=== Begin Enclosure ===

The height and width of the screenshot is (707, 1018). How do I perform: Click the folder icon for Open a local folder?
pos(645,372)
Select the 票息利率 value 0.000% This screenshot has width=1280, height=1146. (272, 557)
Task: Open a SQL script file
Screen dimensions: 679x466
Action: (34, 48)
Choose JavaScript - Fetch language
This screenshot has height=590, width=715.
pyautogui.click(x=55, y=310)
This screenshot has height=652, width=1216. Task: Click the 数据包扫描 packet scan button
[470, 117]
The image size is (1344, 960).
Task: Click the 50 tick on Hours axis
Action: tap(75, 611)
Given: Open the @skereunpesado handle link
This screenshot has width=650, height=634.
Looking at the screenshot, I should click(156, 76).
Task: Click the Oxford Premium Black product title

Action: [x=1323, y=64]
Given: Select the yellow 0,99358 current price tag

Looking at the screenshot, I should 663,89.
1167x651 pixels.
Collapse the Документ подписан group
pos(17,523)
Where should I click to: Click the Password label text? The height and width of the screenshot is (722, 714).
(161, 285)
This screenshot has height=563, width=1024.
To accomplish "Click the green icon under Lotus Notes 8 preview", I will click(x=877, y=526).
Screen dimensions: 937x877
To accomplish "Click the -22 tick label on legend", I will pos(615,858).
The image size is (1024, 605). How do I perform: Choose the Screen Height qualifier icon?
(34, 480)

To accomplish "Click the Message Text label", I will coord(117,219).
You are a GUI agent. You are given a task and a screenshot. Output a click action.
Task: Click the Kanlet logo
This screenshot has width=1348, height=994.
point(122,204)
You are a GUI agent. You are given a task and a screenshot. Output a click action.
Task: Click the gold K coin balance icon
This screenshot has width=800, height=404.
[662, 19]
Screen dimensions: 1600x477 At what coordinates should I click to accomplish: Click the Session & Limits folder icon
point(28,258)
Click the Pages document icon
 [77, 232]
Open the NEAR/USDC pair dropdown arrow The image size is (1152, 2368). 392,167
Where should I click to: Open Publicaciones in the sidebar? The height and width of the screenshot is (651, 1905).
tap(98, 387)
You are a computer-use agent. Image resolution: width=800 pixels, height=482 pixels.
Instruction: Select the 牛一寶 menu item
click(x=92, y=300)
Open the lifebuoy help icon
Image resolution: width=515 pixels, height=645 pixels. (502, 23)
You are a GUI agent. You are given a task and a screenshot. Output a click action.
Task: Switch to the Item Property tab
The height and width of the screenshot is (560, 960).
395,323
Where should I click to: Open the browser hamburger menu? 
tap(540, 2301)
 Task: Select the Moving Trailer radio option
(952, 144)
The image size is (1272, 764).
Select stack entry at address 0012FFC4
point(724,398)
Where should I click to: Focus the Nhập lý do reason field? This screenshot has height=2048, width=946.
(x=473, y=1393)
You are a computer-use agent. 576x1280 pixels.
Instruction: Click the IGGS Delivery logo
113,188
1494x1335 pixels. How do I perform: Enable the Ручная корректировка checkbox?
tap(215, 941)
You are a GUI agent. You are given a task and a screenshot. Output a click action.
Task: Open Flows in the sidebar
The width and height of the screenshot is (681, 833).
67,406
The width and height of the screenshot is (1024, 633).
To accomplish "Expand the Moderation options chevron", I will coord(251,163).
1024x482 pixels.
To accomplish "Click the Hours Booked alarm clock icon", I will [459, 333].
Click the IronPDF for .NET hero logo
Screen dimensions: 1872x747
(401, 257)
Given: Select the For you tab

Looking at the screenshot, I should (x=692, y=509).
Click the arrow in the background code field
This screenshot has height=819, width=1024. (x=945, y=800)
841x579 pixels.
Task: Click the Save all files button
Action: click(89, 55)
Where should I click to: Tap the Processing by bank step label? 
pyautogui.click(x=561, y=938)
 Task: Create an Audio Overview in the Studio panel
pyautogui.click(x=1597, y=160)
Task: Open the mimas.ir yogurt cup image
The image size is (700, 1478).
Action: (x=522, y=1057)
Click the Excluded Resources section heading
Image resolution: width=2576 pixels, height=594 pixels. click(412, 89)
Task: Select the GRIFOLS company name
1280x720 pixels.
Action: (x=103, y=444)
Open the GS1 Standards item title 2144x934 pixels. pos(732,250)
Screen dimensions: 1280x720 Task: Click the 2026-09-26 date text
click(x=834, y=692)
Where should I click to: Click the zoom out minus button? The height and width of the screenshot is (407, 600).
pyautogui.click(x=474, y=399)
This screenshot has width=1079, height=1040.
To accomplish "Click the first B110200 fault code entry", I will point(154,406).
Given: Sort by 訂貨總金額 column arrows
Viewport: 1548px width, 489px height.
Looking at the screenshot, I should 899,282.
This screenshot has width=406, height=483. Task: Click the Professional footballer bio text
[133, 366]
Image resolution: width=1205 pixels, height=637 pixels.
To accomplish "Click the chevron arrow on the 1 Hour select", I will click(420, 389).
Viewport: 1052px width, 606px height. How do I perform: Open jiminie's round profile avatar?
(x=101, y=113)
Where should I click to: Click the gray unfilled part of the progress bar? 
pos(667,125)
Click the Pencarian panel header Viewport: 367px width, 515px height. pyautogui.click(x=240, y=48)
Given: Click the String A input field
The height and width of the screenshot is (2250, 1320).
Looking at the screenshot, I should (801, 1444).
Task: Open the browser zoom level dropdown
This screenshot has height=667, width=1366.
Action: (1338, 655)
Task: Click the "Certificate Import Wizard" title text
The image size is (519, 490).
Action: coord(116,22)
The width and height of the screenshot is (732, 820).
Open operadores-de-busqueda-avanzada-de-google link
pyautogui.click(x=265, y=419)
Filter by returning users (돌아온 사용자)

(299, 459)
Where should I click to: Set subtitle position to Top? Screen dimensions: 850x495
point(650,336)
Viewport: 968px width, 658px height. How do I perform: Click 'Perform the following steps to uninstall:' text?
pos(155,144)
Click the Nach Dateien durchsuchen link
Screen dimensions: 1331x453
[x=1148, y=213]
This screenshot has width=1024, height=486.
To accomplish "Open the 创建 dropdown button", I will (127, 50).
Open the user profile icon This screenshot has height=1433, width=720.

=== End Enclosure ===

*TASK DESCRIPTION*
Return each line of the data that contains the string "computer".

*RESPONSE*
You are a computer-use agent. Image resolution: width=800 pixels, height=482 pixels.
You are a computer-use agent. 576x1280 pixels.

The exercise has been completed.